Spotlight on Year 1
In July 2015, the Centers for Disease Control and Prevention (CDC) provided $23 million in funding to 30 state, university, and tribal grantees to carry out the Colorectal Cancer Control Program (CRCCP) overa 5-year period. CRCCP grantees partner with health systems and clinics serving high-need populations to implement evidence-based interventions (EBIs) and other supporting activities to increase colorectal cancer (CRC) screening rates.
What is the burden of colorectal cancer?
CRC is a leading cause of cancer-related death in the United States. Although screening reduces CRC incidence and mortality, only 67% of adults aged 50 to 75 years are currently up-to-date with screening.
What are EBIs?
Evidence-based interventions (EBIs) are services, programs, or policies proven to be effective in improving CRC screening rates. The U.S. Preventive Services Task Force recommendations on evidence-based practice are available on the Guide to Community Preventive Services website: www.thecommunityguide.org.External
What did CRCCP achieve in Year 1?
In Year 1, CRCCP grantees recruited more than 400 clinics that serve more than 700,000 patients aged 50 to 75 years to implement EBIs. On average, partner clinic CRC screening rates increased 4.4 percentage points in Year 1, from 42.9% at baseline to 47.3%. In contrast, screening rates among federally qualified health centers nationally increased just 1.6 percentage points from 2015 to 2016.
A closer look at CRCCP partner clinics—
- 72% are federally qualified health centers.
- 31% serve high percentages of uninsured patients (20% or more).
- 53% use fecal occult blood tests (FOBT) or fecal immunochemical tests (FIT) as the primary CRC screening test type.
How did CRCCP increase screening rates in Year 1?
To increase CRC screening, CRCCP grantees work with clinics to start or enhance up to four priority EBIs identified on the Guide to Community Preventive Services website.
In Year 1, grantees most often used CRCCP resources towards patient reminder systems followed by provider assessment and feedback, reducing structural barriers, and provider reminders.

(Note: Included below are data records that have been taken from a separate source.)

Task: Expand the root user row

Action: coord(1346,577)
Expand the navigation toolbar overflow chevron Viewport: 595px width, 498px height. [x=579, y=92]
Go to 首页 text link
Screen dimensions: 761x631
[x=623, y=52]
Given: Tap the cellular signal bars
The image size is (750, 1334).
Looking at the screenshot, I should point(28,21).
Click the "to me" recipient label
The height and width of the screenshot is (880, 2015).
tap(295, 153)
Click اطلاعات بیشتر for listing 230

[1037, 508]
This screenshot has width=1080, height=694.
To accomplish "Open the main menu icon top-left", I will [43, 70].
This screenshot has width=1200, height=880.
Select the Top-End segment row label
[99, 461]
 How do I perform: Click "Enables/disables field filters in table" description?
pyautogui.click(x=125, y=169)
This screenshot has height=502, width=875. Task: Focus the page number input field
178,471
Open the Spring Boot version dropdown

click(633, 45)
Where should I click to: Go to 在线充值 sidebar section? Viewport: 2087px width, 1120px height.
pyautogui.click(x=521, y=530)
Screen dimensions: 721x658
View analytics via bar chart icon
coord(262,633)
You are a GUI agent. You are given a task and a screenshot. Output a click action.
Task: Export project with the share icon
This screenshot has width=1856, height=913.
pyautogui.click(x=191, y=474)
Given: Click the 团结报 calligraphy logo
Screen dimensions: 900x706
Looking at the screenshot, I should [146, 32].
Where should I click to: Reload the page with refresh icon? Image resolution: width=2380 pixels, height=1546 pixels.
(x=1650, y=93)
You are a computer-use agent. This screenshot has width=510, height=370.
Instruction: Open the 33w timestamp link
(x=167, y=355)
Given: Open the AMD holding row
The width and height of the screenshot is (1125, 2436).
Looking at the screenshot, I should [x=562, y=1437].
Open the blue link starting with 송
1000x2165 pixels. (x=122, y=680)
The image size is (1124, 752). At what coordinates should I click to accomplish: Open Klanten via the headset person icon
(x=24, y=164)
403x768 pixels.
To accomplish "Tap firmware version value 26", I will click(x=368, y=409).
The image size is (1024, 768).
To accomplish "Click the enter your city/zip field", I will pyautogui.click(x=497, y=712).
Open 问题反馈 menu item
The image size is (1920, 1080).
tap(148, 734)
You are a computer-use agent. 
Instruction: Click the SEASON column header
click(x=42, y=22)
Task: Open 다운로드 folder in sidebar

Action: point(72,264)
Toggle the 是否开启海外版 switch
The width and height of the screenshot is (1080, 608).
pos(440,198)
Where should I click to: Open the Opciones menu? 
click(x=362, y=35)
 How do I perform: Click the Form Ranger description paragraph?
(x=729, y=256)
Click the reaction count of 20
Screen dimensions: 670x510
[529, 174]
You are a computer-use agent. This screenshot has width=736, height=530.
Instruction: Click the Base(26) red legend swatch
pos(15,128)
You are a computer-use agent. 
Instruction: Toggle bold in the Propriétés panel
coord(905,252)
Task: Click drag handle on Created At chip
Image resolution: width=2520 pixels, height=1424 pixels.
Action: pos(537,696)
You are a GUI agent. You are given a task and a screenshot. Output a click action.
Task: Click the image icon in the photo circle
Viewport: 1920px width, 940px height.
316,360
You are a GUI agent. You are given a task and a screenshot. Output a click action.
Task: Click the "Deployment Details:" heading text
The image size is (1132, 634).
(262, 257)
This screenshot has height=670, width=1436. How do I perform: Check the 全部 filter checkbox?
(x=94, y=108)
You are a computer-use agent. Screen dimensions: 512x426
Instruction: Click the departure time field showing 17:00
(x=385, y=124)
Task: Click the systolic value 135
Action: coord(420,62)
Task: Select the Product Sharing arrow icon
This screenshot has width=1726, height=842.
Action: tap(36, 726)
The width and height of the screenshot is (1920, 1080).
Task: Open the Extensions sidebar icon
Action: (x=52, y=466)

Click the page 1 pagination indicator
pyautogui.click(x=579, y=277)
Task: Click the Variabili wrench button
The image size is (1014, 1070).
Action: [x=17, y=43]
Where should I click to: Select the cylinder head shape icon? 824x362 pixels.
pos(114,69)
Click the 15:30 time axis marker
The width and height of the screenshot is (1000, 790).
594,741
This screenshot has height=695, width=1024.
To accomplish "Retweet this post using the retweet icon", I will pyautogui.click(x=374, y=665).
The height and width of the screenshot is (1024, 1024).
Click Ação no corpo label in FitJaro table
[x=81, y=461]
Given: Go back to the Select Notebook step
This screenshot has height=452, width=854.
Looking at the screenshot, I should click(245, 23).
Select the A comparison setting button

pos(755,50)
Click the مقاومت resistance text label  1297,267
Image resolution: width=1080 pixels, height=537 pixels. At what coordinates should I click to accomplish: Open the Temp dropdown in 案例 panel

Partners conducted a variety of activities in Year 1. The five most frequently reported activities were—
- Provider education and professional development.
- Quality improvement.
- Health information technology to improve electronic health record systems.
- Patient reminders.
- Small media.
In addition to clinics, CRCCP grantees work with other organizations to implement their programs. The most common partners and the number of grantees who partnered with each in Year 1 are shown below.
- American Cancer Society: 25
- State primary care associations: 16
- Local health departments: 12
- Universities: 10
- Nonprofit organizations: 10
What have we learned?
- Grantees successfully launched this evidence-based, public health model for increasing CRC screening rates in clinics serving high-need populations.
- The CRCCP has the potential for significant impact as grantees continue to recruit new clinics.
- Partnerships are important to successful CRCCP implementation.
- Grantees must work closely with clinics to improve electronic health records and reliability of screening rate data.